El rango de pesos (0.9 g, 1.3 g, 1.8 g y 2.7 g) me parece especialmente útil porque no te obliga a quedarte “corto” cuando quieres trabajar más profundidad o cuando hay corriente. En mis salidas, lo he usado así:

  • 0.9–1.3 g: ideal para capas medias-bajas en calas con poca corriente, buscando que el vinilo no caiga demasiado rápido y mantenga una acción de wobble sostenida. En días de cielo claro, me ha funcionado para llevar el señuelo por la zona donde la lubina intercepta, sin que el montaje toque demasiado pronto el fondo.
  • 1.8 g: el peso más versátil cuando hay algo de viento o cuando el fondo empieza a “meterse” a mitad de lance. Con este gramaje, la cabeza se mantiene estable en el recogido, y el wobble se nota con recuperaciones no demasiado rápidas.
  • 2.7 g: aquí es donde más se agradece para costa. En tramos con corriente moderada o en entradas con fondo algo más duro, me permitió mantener la profundidad objetivo sin tener que “recoger a lo loco”. También ayuda cuando el señuelo debe pasar por zonas con más estructura sin quedarse colgado cada dos por tres.

En cuanto a la acción, lo que esperaba de un wobble se cumple: al acelerar un poco la recogida, el desplazamiento lateral se amplifica; si frenas, el vinilo cae y “desplaza” más que simplemente oscilar. Esa diferencia es clave cuando la lubina está selectiva: a veces el mejor patrón no es una recuperación continua, sino pequeñas variaciones (dos o tres tirones suaves y retomar).

Respecto a trucha, lo he probado en aguas con corriente y en masas donde el pez suele seguir y testar. Aquí la doble afilada y la separación del anzuelo ayudan porque la picada suele ser más “tanteo” que ataque definitivo. Con buena tensión y evitando tener el bajo flojo, la tasa de enganche mejora.

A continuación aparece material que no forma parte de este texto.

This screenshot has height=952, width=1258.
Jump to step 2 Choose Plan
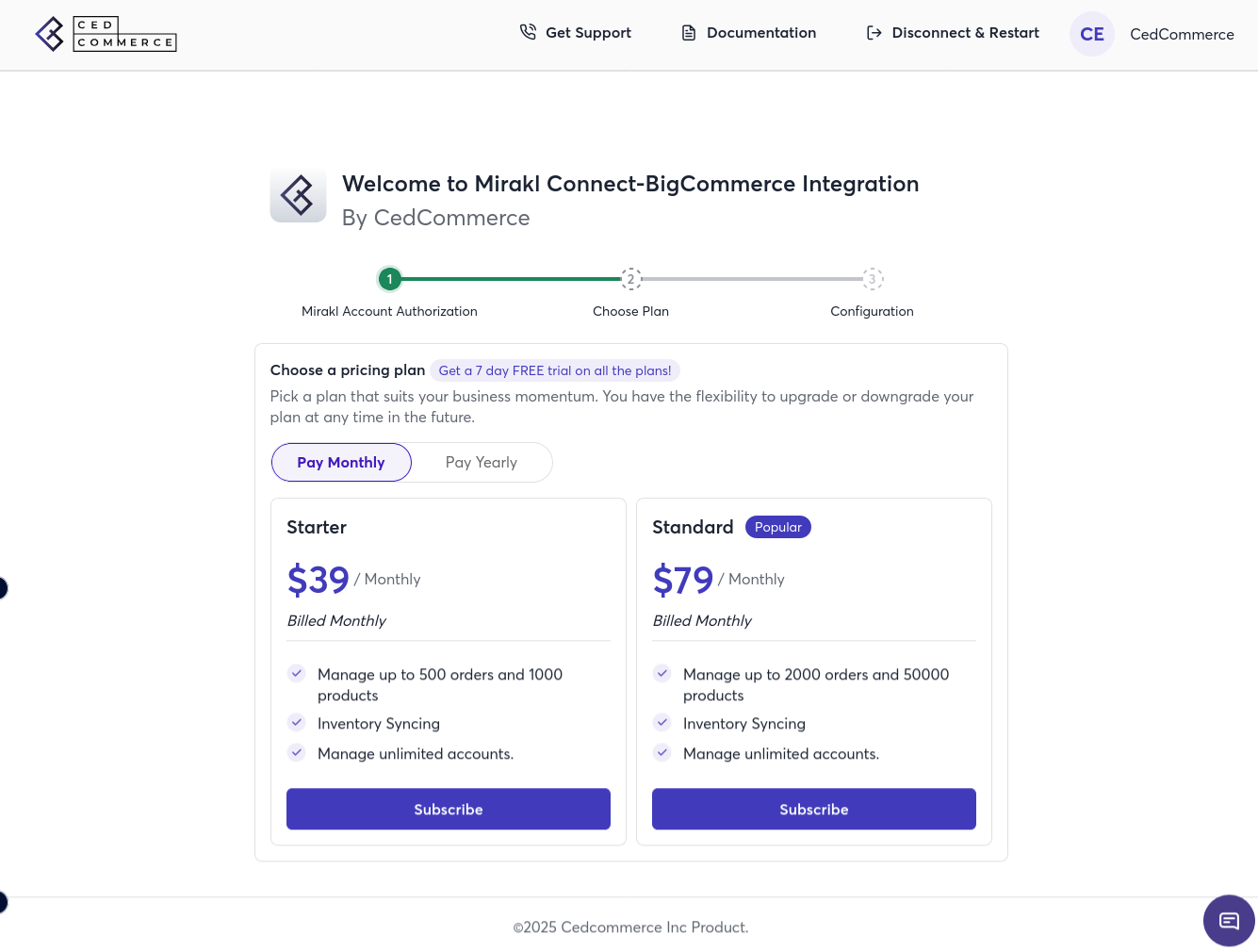tap(630, 279)
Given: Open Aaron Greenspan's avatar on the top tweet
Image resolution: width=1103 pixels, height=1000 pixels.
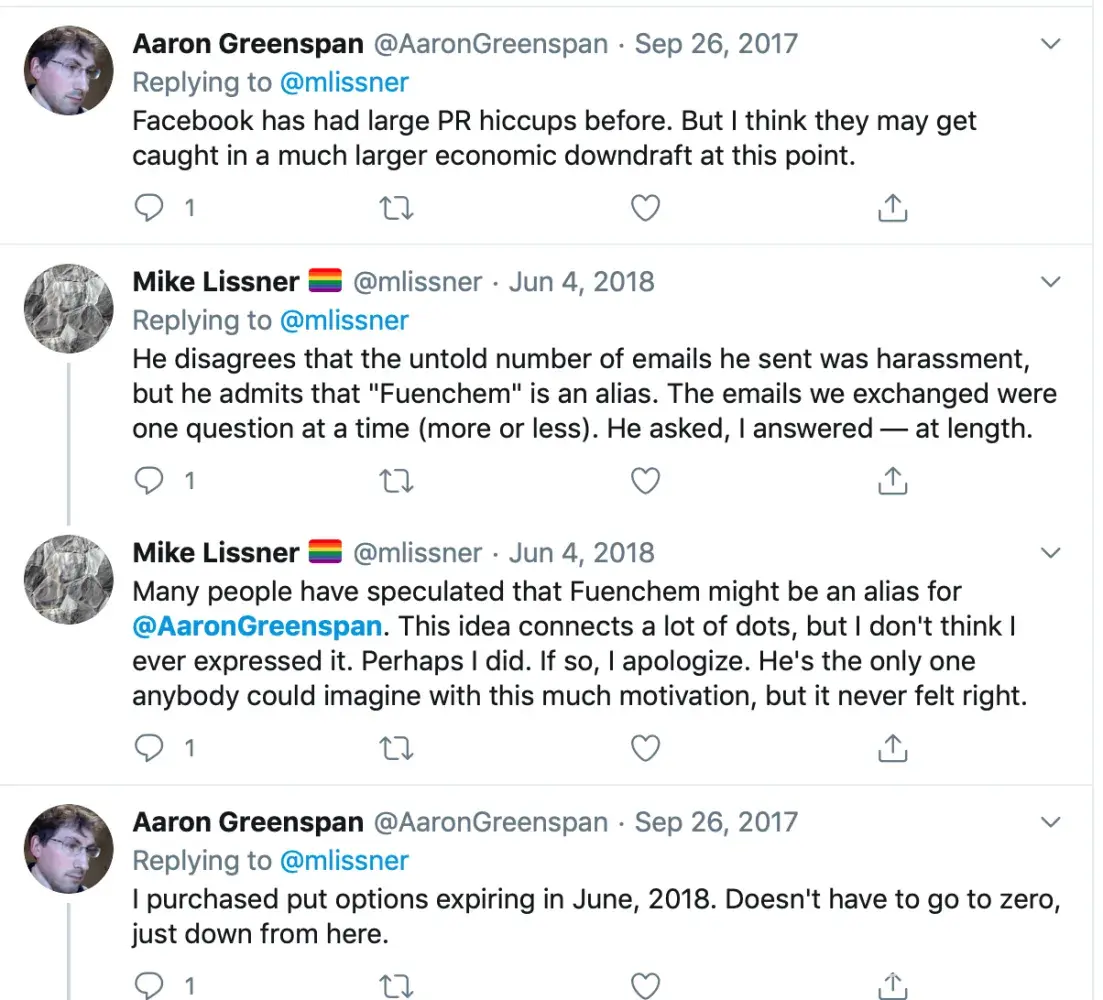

Puntos fuertes y aspectos mejorables

Puntos fuertes

  • Acción de wobble estable: el conjunto mantiene un comportamiento consistente durante el recogido, sin que el montaje se vuelva errático.
  • Enganche fiable: la doble punta se nota cuando hay picadas rápidas o cuando necesitas que el anzuelo entre con decisión.
  • Sujeción del vinilo sin drama: la púa antideslizante reduce giros y desplazamientos del swimbait, especialmente en vinilos de 6–8 cm.
  • Gama de pesos completa para el “día a día”: con 0.9 a 2.7 g puedes cubrir desde poca profundidad hasta trabajar con más carga manteniendo la acción.

Aspectos mejorables

  • Exigencia de mantenimiento del filo: como en casi cualquier anzuelo fino de pesca ligera, si notas que el vinilo empieza a “cortar” peor o que el enganche se vuelve más irregular, toca revisar y sustituir. No hay milagros: cuanto más roza con fondo/estructura, antes pierde eficacia la punta.
  • Montaje fino para vinilos blandos muy delicados: con swimbaits extremadamente blandos o con cola muy fina, conviene optimizar la colocación para que el cuerpo no se desgarre. Si fuerzas demasiado, el vinilo sufre y eso termina penalizando la acción wobble.

Veredicto del experto

Si buscas una cabeza jig polivalente para lubina y trucha con swimbaits de tamaño medio, estas opciones encajan bien: el sistema está orientado a mantener una recuperación natural, con un enganche que responde cuando la picada no te da tiempo a reaccionar. La combinación de doble afilado y una sujeción correcta del vinilo se nota tanto en costa como en agua dulce.

Yo las recomendaría como “caja base” para pesca ligera en costa: con 0.9–1.3 g cubres tramos tranquilos, 1.8 g te resuelve gran parte de la jornada y 2.7 g te salva cuando hay corriente o necesitas profundizar sin perder demasiado juego del señuelo. Donde yo tendría más ojo es en la disciplina de mantenimiento del filo y en revisar el montaje tras varios lances con roce: cuando el anzuelo pierde punta, el wobble puede estar bien, pero el porcentaje de enganche cae.